A wealthy family tries - and fails - to seal themselves off from the chaos of post-World War II life surrounding them in this stunning novel by one of Germany's most important postwar writers.

In East Prussia, January 1945, the German forces are in retreat, and the Red Army is approaching. The von Globig family's manor house, the Georgenhof, is falling into disrepair. Auntie runs the estate as best she can since Eberhard von Globig, a special officer in the German army, went to war, leaving behind his beautiful but vague wife, Katharina, and her bookish 12-year-old son, Peter. As the road fills with Germans fleeing the occupied territories, the Georgenhof begins to receive strange visitors - a Nazi violinist, a dissident painter, a Baltic baron, even a Jewish refugee.

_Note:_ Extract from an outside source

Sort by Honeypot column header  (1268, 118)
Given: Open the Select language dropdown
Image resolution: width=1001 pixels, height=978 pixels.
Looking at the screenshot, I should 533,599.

Yet in the main, life continues as banal, wondrous, and complicit as ever for the family, until their caution, their hedged bets, and their denial are answered by the wholly expected events they haven't allowed themselves to imagine.

All for Nothing, published in 2006, was the last novel by Walter Kempowski, one of postwar Germany's most acclaimed and popular writers.

A New York Times Book Review Editor's Choice.

©2018 Walter Kempowski, Anthea Bell, Jenny Erpenbeck (P)2018 Blackstone Audio, Inc.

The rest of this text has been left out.